Problem to work on - Exactly and only the lines below from the one containing "Open the Queries sidebar section" down to the one containing "This screenshot has width=980, height=473." are wanted, both included; please exclude every picture.

Data -
——

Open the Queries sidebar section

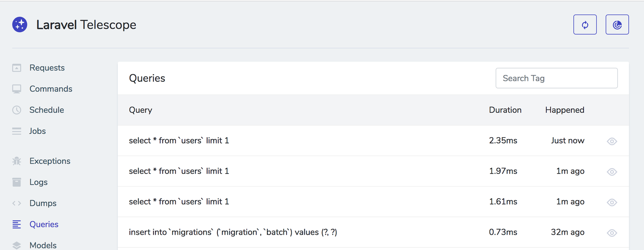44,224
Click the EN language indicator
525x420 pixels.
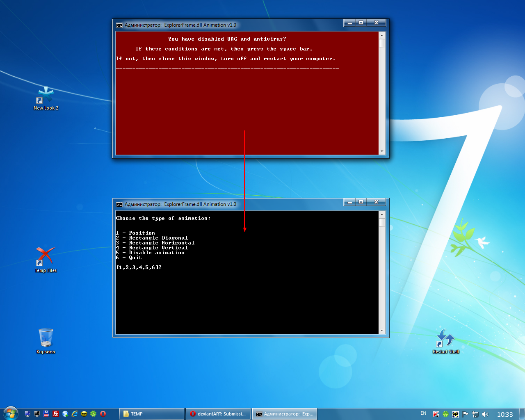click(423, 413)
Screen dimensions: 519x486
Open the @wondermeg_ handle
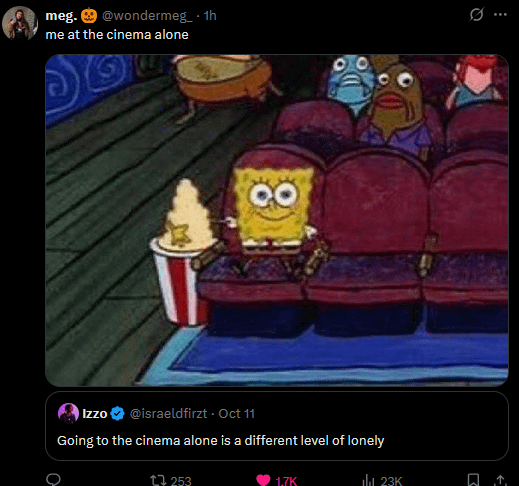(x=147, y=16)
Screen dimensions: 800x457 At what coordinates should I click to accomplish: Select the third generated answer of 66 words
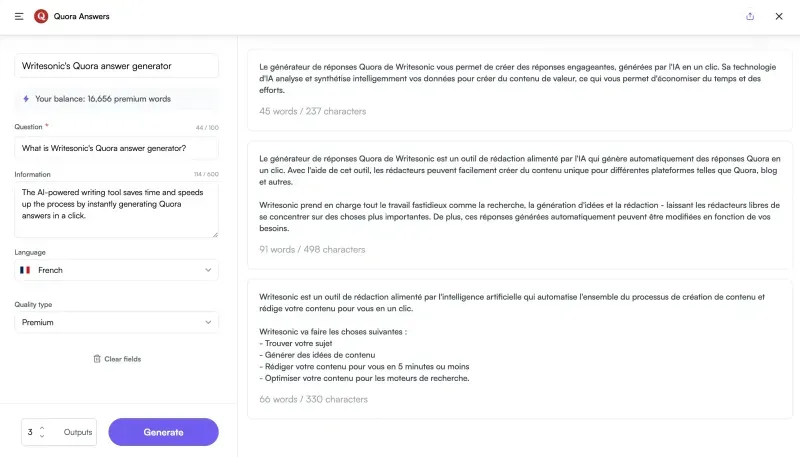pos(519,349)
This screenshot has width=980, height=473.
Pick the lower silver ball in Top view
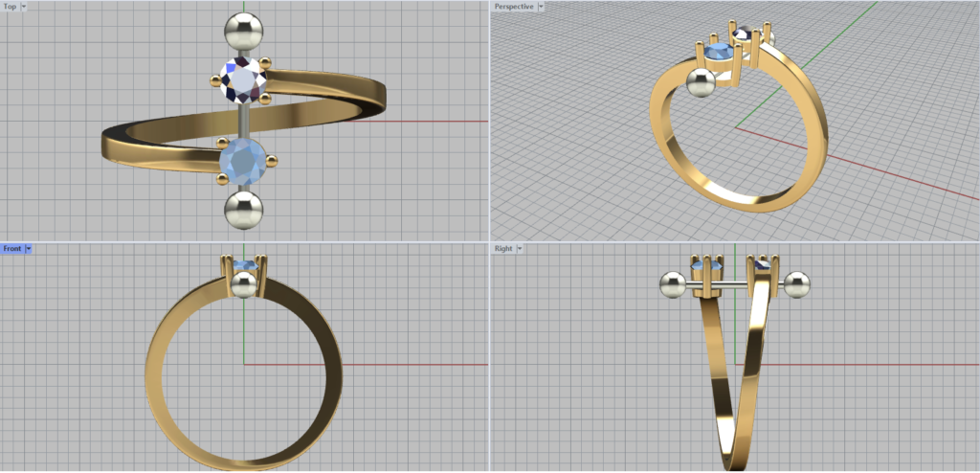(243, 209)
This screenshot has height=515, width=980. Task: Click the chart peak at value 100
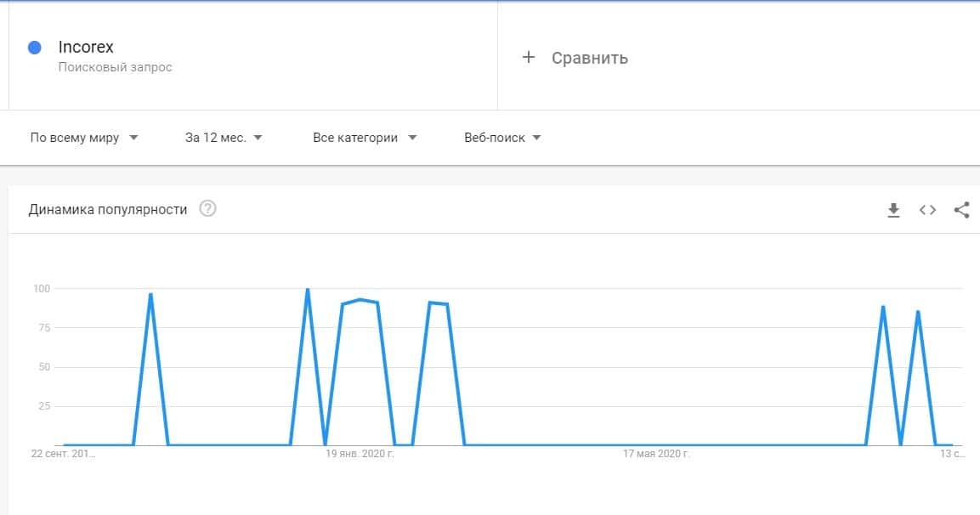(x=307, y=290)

——

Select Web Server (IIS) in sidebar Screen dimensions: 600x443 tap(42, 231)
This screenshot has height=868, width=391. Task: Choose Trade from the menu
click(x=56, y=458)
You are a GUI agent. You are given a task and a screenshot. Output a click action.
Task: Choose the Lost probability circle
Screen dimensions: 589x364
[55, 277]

——

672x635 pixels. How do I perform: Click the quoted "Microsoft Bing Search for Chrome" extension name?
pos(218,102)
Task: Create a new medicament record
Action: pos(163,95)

——

Expected output -
Open the Queries sidebar section

44,224
Click the EN language indicator
525x420 pixels.
click(423, 413)
Screen dimensions: 519x486
Open the @wondermeg_ handle
(x=147, y=16)
Screen dimensions: 800x457 At what coordinates should I click to accomplish: Select the third generated answer of 66 words
pos(519,349)
This screenshot has width=980, height=473.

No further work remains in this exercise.